I'd argue that a university's use of green space / open space doesn't look to the suburban front lawns as a prototype -- there are much older antecedents to look to. Cambridge and Oxford are fairly obvious and potent archetypes for what campuses "ought" to look like. These campuses, in turn, are descended from even older monastic architecture. If these models are suburban (and they may well be), it's in a much older understanding of what the word meant.As for "a little green," the U is full of pointless little green spaces that exist solely to fulfill the suburban convention of the front lawn. They are typically not usable as open space. This may or may not end up as one of those spaces, it certainly is big enough to be functional. I don't think this part of campus is particularly worse for this, although the parking ramp has one, the Rec Center has one, the Armory and Field house each have one, Civil Engineering has two, Architecture has four, etc etc. The Rec Center addition mitigates this in its specific location and hopefully represents a change in direction for the U.
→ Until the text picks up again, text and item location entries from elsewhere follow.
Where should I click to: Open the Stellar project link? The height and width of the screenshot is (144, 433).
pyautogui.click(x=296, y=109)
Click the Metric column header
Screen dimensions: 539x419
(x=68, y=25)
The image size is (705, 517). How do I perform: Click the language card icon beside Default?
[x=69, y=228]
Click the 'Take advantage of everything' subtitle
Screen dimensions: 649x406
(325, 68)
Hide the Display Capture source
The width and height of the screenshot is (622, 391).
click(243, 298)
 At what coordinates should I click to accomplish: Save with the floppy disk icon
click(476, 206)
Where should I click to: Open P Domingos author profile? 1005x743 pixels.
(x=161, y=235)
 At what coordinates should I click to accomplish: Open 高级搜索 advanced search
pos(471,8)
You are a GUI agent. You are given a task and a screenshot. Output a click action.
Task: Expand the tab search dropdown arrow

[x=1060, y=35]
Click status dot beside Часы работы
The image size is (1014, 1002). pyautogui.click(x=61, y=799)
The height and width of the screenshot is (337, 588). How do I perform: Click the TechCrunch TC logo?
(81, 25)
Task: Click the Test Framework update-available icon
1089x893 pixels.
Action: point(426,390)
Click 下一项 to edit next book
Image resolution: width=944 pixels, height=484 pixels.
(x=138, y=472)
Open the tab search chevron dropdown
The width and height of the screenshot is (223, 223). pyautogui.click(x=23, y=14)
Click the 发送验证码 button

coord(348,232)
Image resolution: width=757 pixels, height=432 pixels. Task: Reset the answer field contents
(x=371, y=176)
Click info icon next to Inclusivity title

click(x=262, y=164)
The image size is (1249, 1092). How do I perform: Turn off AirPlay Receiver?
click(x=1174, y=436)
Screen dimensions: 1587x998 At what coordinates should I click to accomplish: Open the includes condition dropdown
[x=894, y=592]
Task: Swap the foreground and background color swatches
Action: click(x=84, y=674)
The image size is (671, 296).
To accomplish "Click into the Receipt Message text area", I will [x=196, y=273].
What exactly do you find monastically-derived about the U campus? Nolte and maybe Norris are all I can think of that really have elements. The Mall is much more Jeffersonian, either directly influence by the University of Virginia or through City Beautiful, and that comes more from the baroque notion of civic spaces I'd say. I'd be surprised if passionately deist Jefferson was very interested in monastic architecture.
I'm going to disagree with you on this one. I certainly don't love all of the buildings that you've cited, but I think that the University and the architects they hire spend more time thinking about building design and siting than just about anybody out there -- we may sometimes be less than thrilled with the results, but they're hardly just plopping buildings down. Even the stadium was some nice elements to its orientation -- the way the horseshoe opens up to campus and the skyline, and the view you get looking down 4th Street into the stadium.Regardless of the original basis for the campus form, they are mostly just plopping buildings down where ever they have room for them now, and typically they are placed without reference to their surroundings. Though that's less the case with the Rec Center Expansion and Physics & Nanotech (the former's shape really plays off that irksome bend in Harvard and the latter's boxiness is definitely a reference to Akerman), it is definitely the case with other recent buildings, such as the Carlson addition, the bioscience park, and the big kahuna stadium/spaceship.